◆ TASK OBJECTIVE ◆
Search the records below for the word "computer". Copy each line where it occurs.

◆ Data records ◆
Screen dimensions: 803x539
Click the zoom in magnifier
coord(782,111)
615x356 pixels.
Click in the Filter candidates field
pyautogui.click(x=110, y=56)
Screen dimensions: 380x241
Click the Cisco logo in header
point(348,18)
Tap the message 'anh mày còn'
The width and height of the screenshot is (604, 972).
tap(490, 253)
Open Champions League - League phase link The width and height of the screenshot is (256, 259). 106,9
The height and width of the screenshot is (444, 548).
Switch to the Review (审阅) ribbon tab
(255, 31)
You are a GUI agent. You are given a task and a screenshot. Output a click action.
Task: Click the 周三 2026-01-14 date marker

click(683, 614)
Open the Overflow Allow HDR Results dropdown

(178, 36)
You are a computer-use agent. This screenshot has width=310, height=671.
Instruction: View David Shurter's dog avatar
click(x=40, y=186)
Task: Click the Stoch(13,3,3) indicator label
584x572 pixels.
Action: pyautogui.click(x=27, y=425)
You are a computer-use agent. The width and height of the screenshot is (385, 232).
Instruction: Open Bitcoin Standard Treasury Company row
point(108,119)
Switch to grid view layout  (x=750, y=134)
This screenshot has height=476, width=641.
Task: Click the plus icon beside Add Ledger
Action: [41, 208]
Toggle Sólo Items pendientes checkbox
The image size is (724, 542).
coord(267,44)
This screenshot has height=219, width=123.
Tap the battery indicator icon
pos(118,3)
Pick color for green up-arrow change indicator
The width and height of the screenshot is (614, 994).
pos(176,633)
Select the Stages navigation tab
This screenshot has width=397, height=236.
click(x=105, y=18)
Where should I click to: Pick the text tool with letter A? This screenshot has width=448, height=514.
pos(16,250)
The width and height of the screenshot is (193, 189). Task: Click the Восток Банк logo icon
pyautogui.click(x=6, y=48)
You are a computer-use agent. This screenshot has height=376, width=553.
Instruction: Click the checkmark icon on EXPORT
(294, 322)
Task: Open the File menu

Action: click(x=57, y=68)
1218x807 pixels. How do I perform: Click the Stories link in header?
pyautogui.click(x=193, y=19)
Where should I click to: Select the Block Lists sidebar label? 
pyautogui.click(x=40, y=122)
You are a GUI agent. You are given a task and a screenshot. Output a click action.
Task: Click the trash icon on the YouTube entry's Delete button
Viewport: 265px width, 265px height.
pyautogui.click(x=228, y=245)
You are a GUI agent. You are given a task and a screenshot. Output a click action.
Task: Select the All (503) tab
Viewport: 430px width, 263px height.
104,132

◆ EXERCISE SOLUTION ◆
You are a computer-use agent. This screenshot has width=310, height=671.
You are a computer-use agent. The width and height of the screenshot is (385, 232).
You are a computer-use agent. This screenshot has height=376, width=553.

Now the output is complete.